Mit dem frühen Tod des Stauferkaisers Heinrich VI. 1197,
der noch einmal eine starke, unangefochtene Stellung in
Europa erreicht hatte, brach, vom Papst geschürt, der
Konflikt Welfen/Staufer wieder offen aus.
Es kam zu einer doppelten Königswahl des Staufers Philipp und
des Welfen Otto, und in der Folge zu bürgerkriegsähnlichen
Entwicklungen im Reich.
Entsprechend kam es auch immer wieder auf dem Erzstuhl in
Bremen zu Doppelwahlen, zu endlosen, selbstzerstörerischen
Auseinandersetzungen im Domkapitel und unter den regionalen
Mächten.
[...]
Die Schwäche des Erzbistums durch Uneinigkeite und Doppelwahlen
setzte sich fort. Profitieren konnte davon die immer selbstbewußter
werdende Bürgerschaft der Stadt Bremen, die sich schrittweise
von dem Erzbischof als Landesherrn befreien konnte, aber auch andere
weitgehend landesherr-unabhängige Gemeinschaften konnten sich
bilden, wie z.B. links der Weser im Kolonialgebiet Stedingens.
In dieser unruhigen und instabilen Zeit war das Erscheinen
von Kaiser Friedrich II. (1215-1250), dem »Kind von Apulien«,
wie eine Erlösung gewesen.
Er hatte bei seinem ersten Erscheinen in Deutschland die Herzen
aller bezaubert.
Das Reich hatte sich noch einmal konsolidiert und mit ihm
auch das Erzbistum Bremen.
Ein letzter bedeutender Kirchenfürst, Gerhard II. zur Lippe
(1219-1258), übernahm das Regiment und sammelte die alten Rechte,
die in den Zeiten der Unordnung in Vergessenheit geraten waren.

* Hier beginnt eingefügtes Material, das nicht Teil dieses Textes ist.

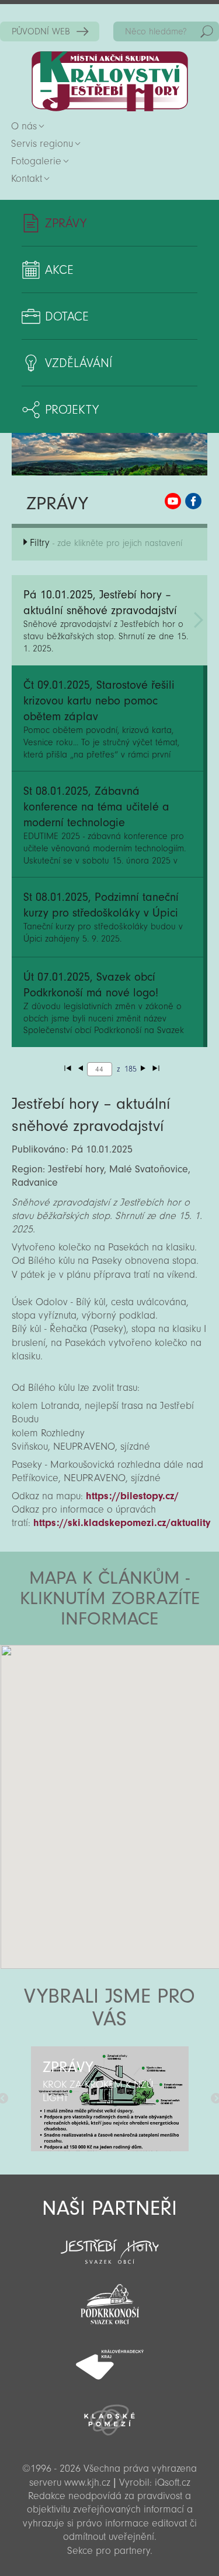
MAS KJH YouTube (173, 501)
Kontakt (26, 178)
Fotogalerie (36, 161)
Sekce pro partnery (108, 2551)
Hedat (206, 31)
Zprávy (65, 223)
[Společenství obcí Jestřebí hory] (109, 2243)
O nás (24, 126)
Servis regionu (42, 144)
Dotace (67, 316)
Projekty (72, 409)
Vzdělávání (78, 363)
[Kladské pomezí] (109, 2414)
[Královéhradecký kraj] (109, 2358)
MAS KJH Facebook (193, 501)
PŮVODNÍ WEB (41, 31)
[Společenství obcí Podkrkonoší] (109, 2301)
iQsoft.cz (172, 2482)
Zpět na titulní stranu (110, 81)
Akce (59, 269)
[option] (109, 2098)
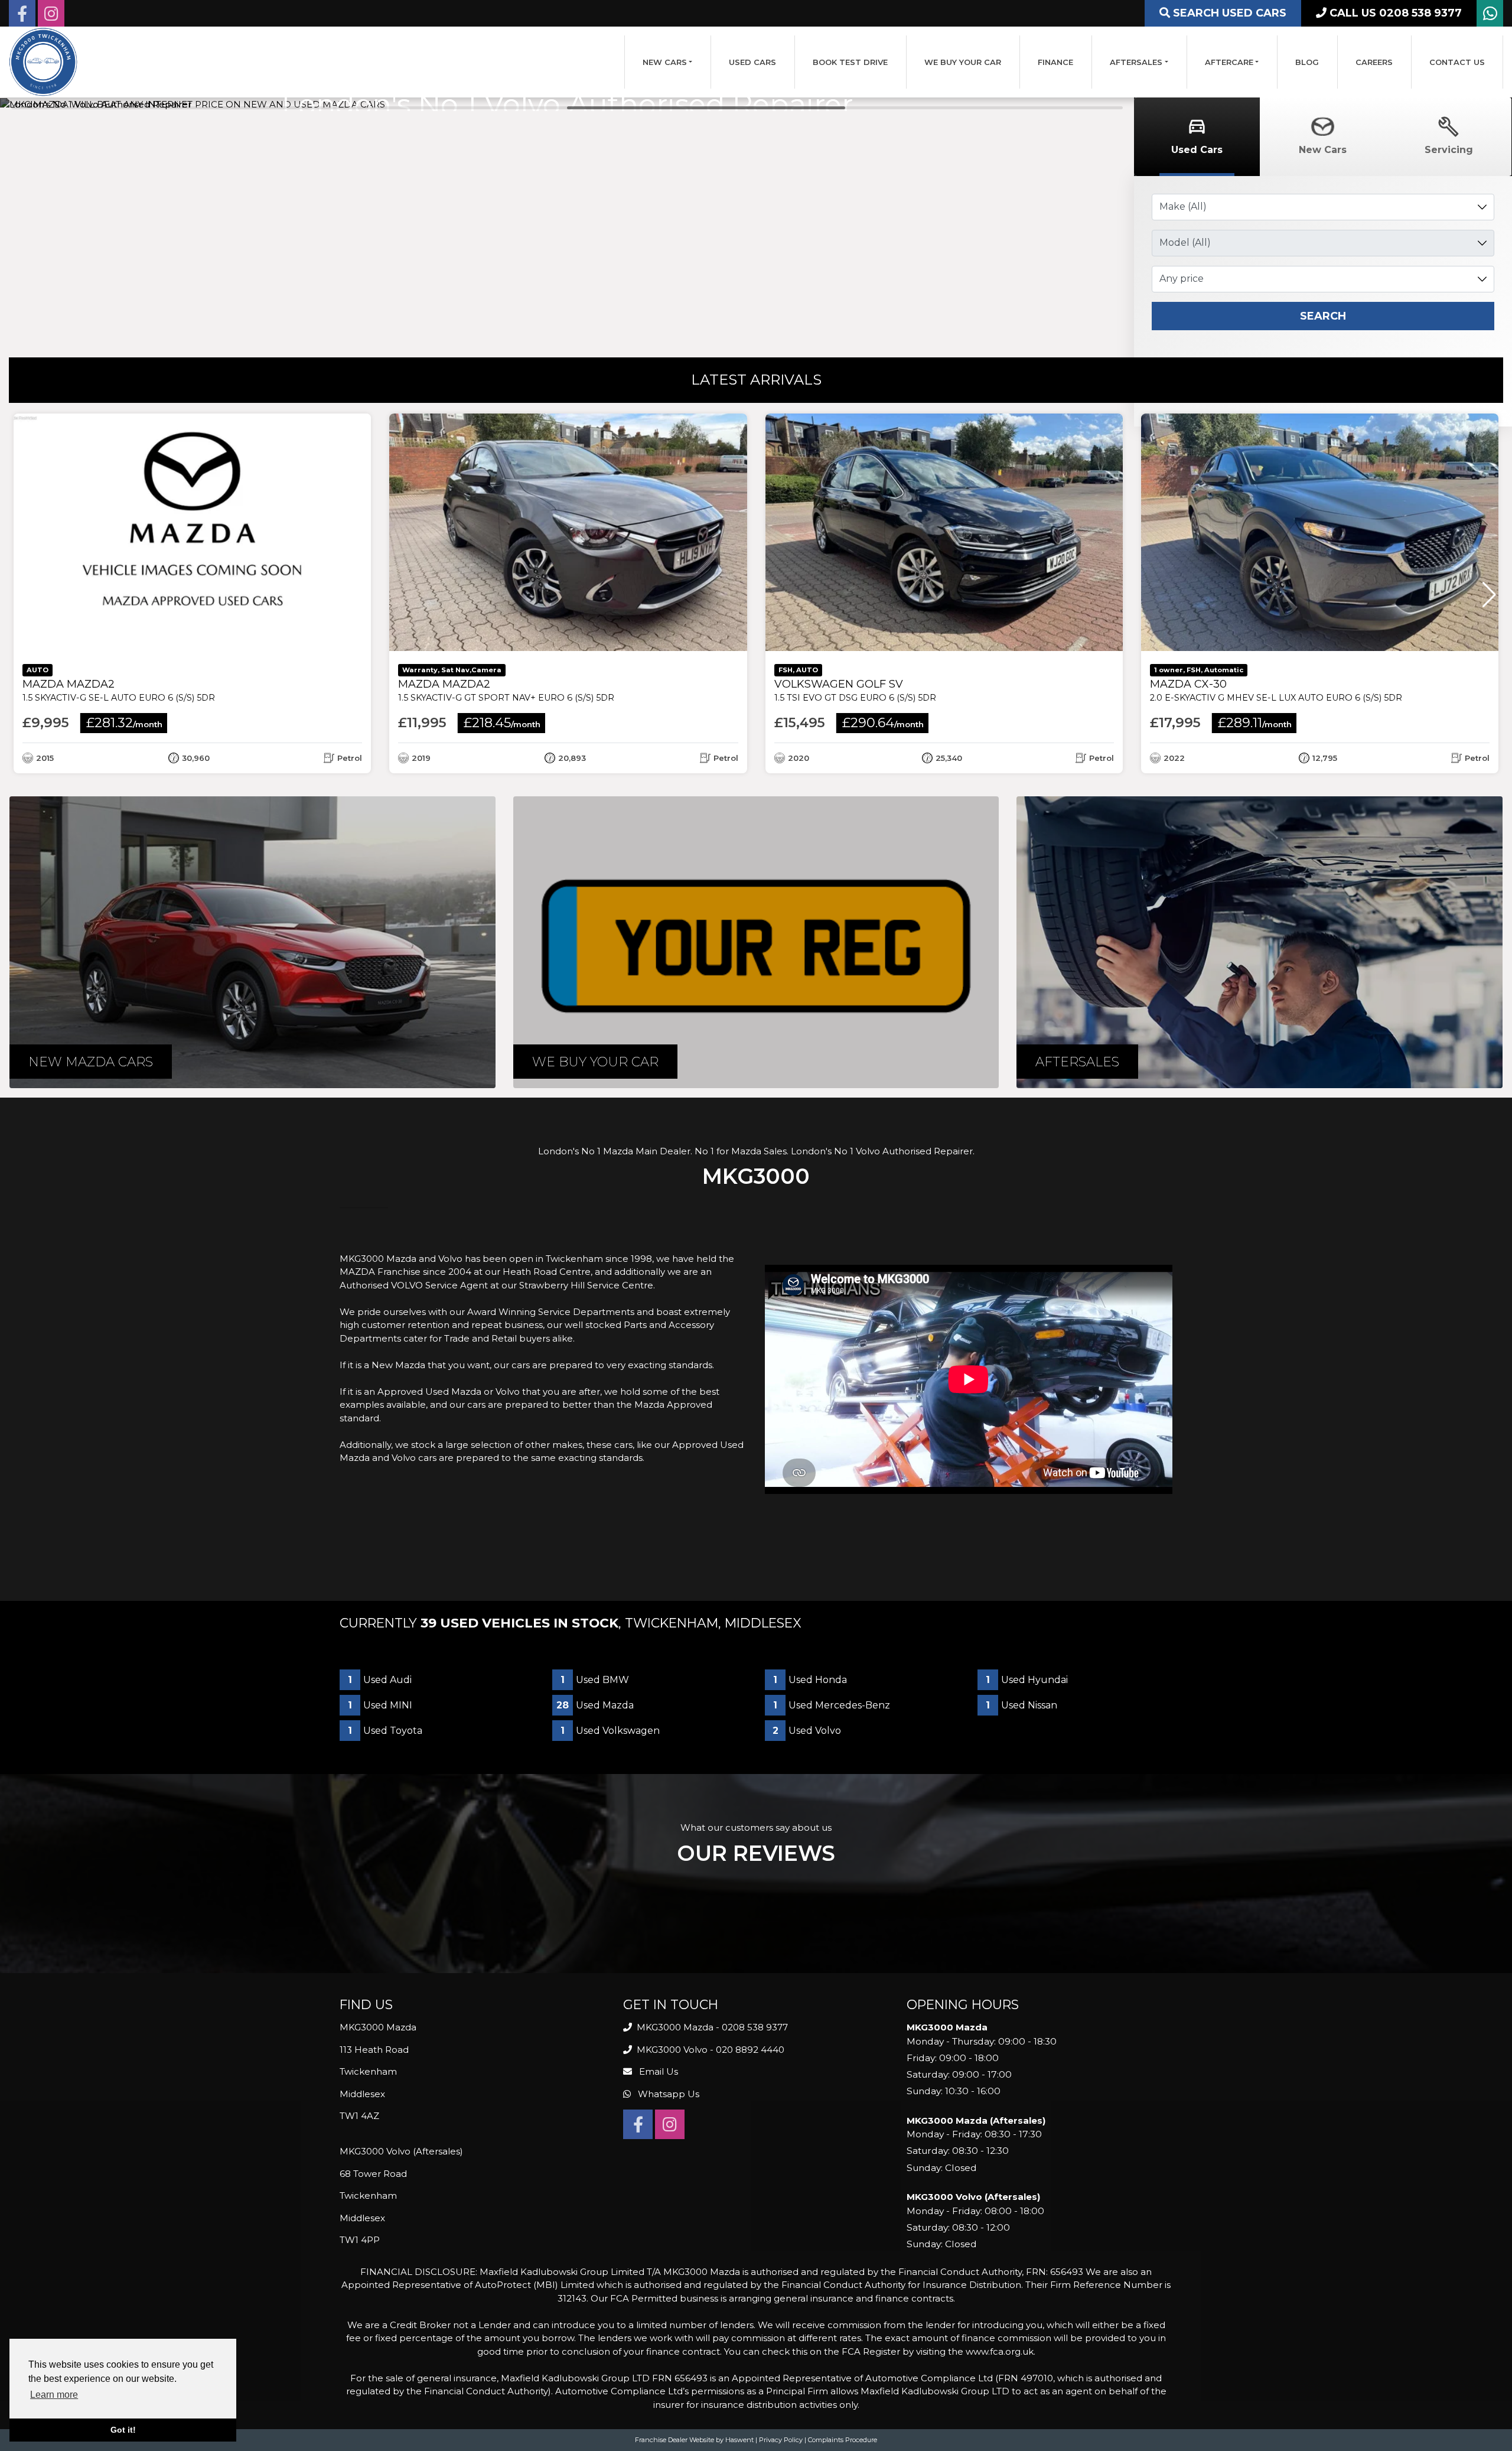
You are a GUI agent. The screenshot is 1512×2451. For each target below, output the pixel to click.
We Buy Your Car (962, 62)
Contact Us (1457, 62)
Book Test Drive (850, 62)
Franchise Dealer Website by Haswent (694, 2440)
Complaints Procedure (842, 2440)
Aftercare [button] (1229, 62)
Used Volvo (807, 1730)
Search (1323, 316)
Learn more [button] (54, 2395)
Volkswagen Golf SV (855, 690)
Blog (1307, 62)
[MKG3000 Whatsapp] (1490, 16)
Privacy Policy (781, 2440)
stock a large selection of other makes (496, 1444)
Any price (1181, 278)
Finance (1055, 62)
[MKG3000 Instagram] (51, 16)
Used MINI (380, 1705)
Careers (1374, 62)
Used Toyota (385, 1730)
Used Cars (752, 62)
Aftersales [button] (1136, 62)
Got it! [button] (123, 2429)
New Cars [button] (665, 62)
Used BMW (595, 1679)
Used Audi (380, 1679)
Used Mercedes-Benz (831, 1705)
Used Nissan (1021, 1705)
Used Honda (810, 1679)
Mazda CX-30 (1276, 690)
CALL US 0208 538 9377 (1394, 12)
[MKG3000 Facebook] (22, 16)
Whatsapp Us (667, 2094)
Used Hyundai (1027, 1679)
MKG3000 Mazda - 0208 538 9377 (711, 2027)
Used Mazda (595, 1705)
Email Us (657, 2071)
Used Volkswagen (610, 1730)
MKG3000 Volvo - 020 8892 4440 (709, 2049)
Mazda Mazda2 (118, 690)
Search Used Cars (1228, 12)
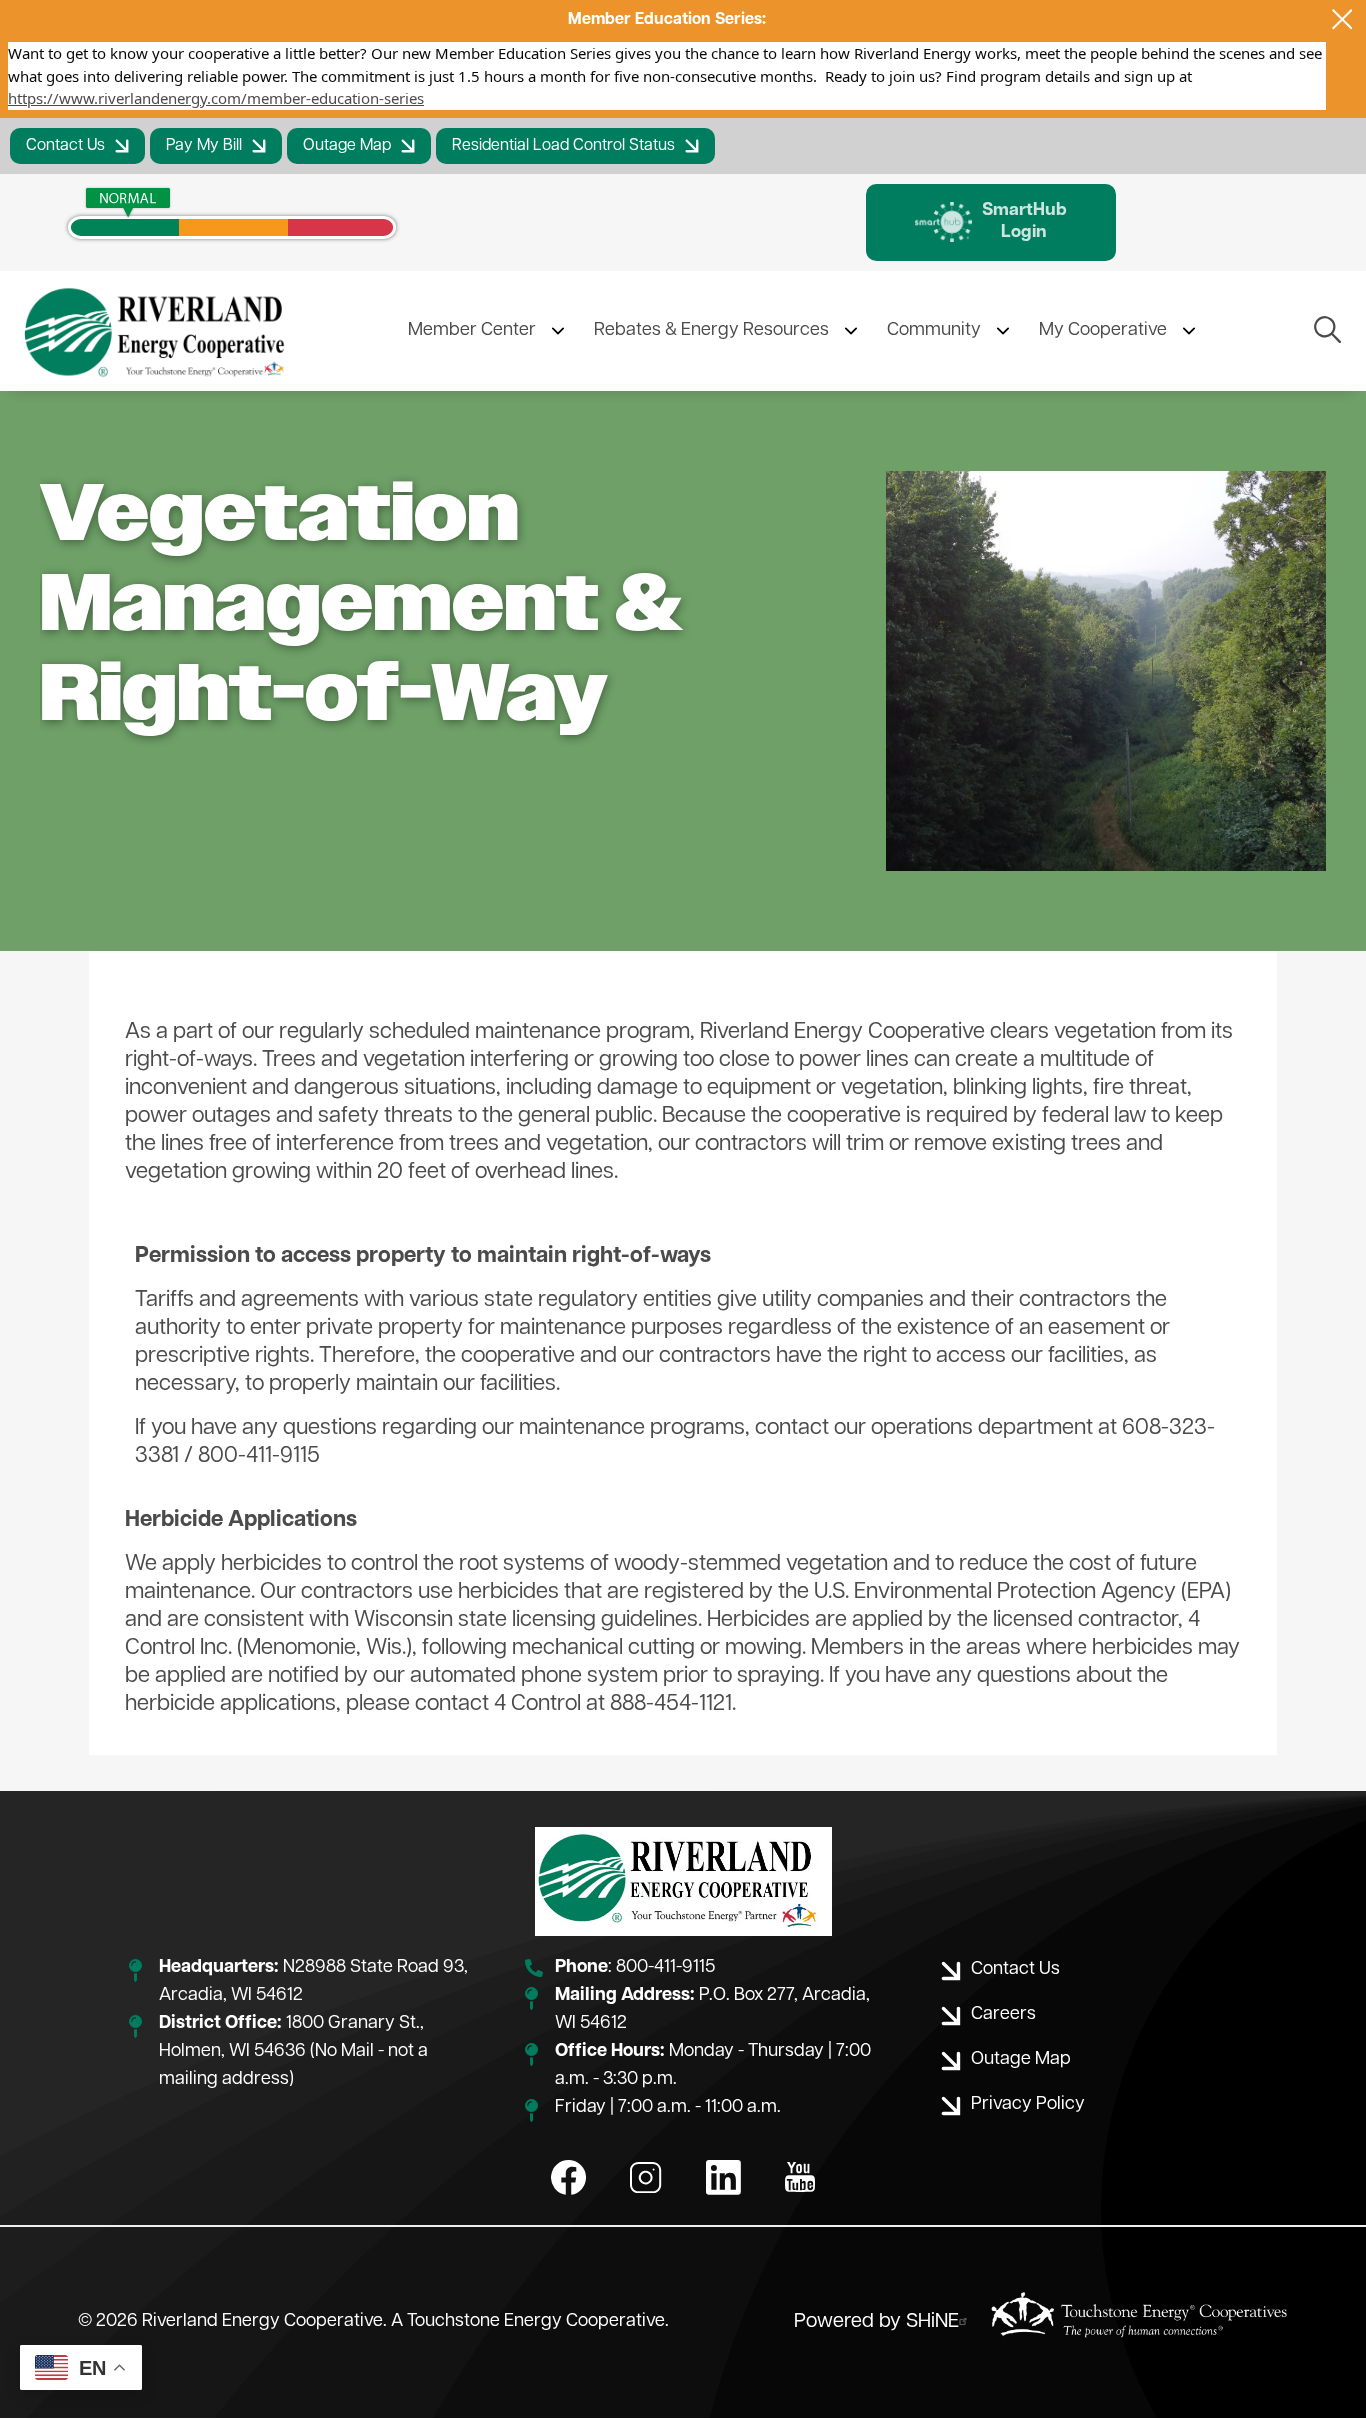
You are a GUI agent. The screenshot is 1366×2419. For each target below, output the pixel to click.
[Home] (157, 331)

Nur die zugesicherten oder angemaßten Freiheiten der seit über
100 Jahren an der Niederweser siedelnden Stedinger ließen sich
nicht ohne weiteres aufheben.
Diese hatten sich mangels einer dort bestehenden Adelsherrschaft
zu einer Art Bauernrepublik entwickelt, die sogar von Kaiser
und Papst nicht als Verbündete verschmäht worden war.
Durch militärische Erfolge waren sie selbstbewußt genug geworden,
dem Erzbischof, der ja ihr Landesherr und Bischof war, zu trotzen.
Es kam zu einer Strafaktion unter der Führung des Bruders des
Erzbischofs, Hermann zur Lippe, der 1229 eine schwere Niederlage
erlitt und sein Leben lassen mußte.
1230 wurde eigens eine Synode der bremischen Kirchenprovinz
einberufen um die Stedinger wegen verschiedener schwerer
kirchlicher Vergehen verurteilt.
Die Unterwerfung der unnachgiebigen Stedinger wurde einem zu
diesem Zweck von Papst Gregor IX. ausgerufenen Kreuzzug
überlassen.
In diesem Jahrhundert gab es ja nicht nur die »externe«
Kreuzzugsbewegung ins Heilige Land, sondern auch die teilweise
äußerst harten »internen« Maßnahmen gegen abweichende religiöse
Gruppen, wie die Katharer und die Albigenser.
Die Vorbereitungen des Kreuzzuges wurden neben dem Erzbischof
im wesentlichen von der Stadt Bremen und dem Grafen von
Oldenburg getragen.
Das überlegene Ritterheer drang 1234 nach Stedingen ein und
schlug das Bauernheer.
Wer nicht fiel, wurde gerichtet, vertrieben oder verlor seine
Freiheit.
Der große Gewinner aus diesem furchtbaren Geschehen war, neben
dem Grafen von Oldenburg und der Stadt Bremen, das Erzbistum.
Die politische und wirtschaftliche Stärkung aus der
Niederwerfung der Stedinger und ein einträglicher Ablaßhandel
erlaubten Gerhard II. die noch heute vorhandene Einwölbung des
bis dahin flach gedeckten romanischen Bremer Doms.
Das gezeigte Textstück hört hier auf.